» Records shown:
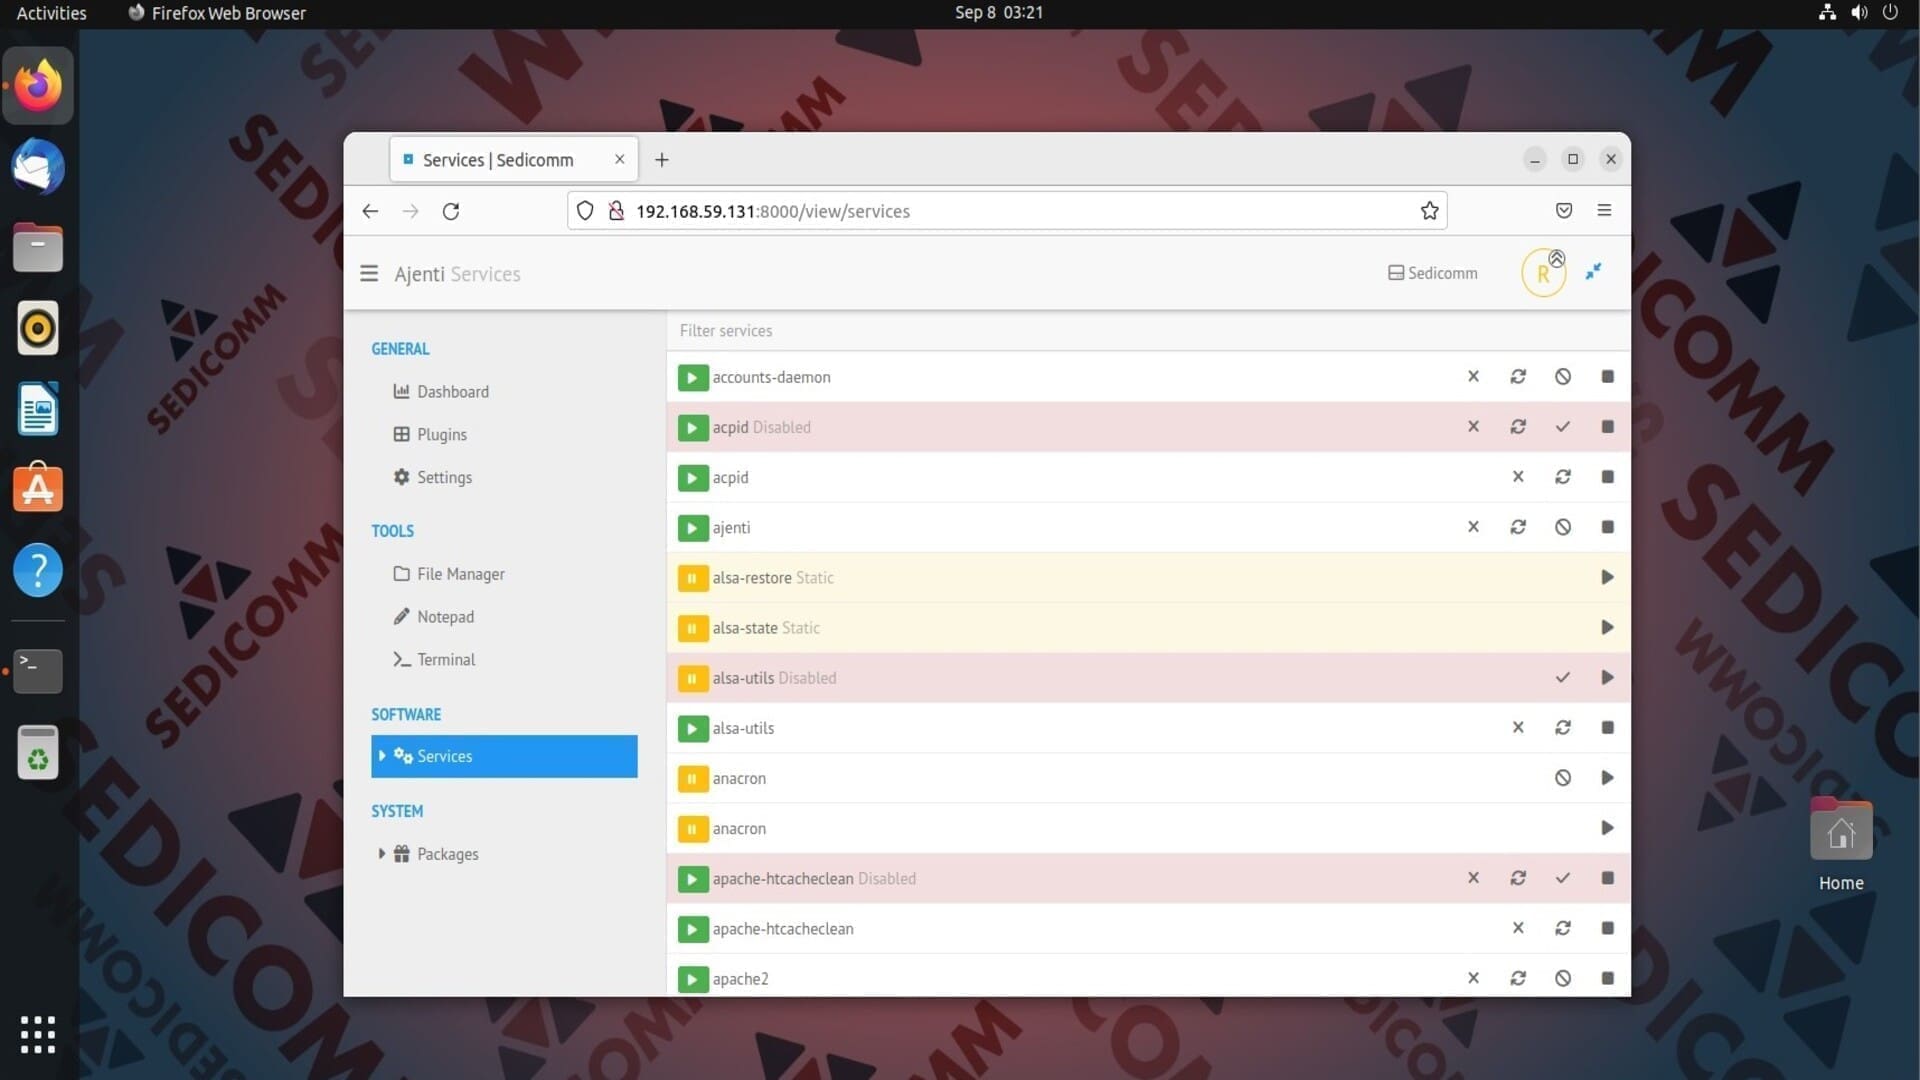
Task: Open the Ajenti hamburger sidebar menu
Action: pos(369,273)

==

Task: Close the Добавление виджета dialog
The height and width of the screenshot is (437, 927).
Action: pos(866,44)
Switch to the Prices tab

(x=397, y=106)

...

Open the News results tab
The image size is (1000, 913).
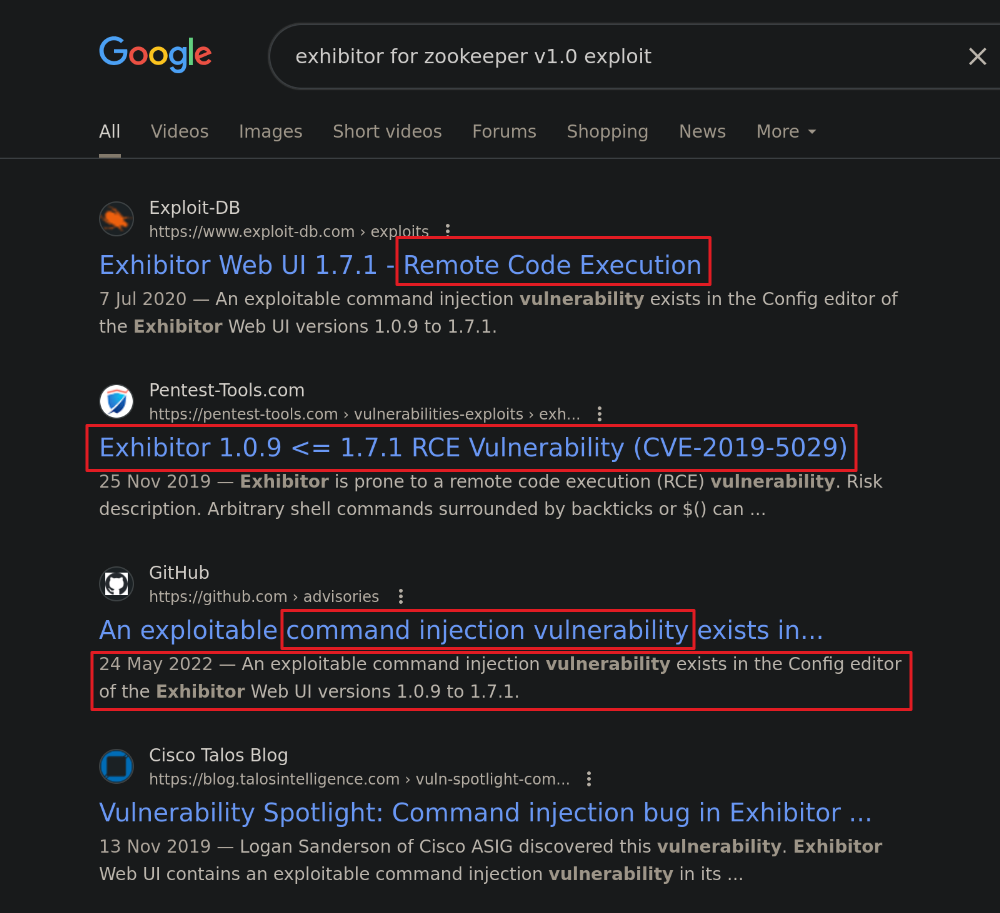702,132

» What you need to do:
Which lines in the items above contain the word "Open"? Gather them and copy each one.

» Written solution:
Task: Open the Ajenti hamburger sidebar menu
Open the News results tab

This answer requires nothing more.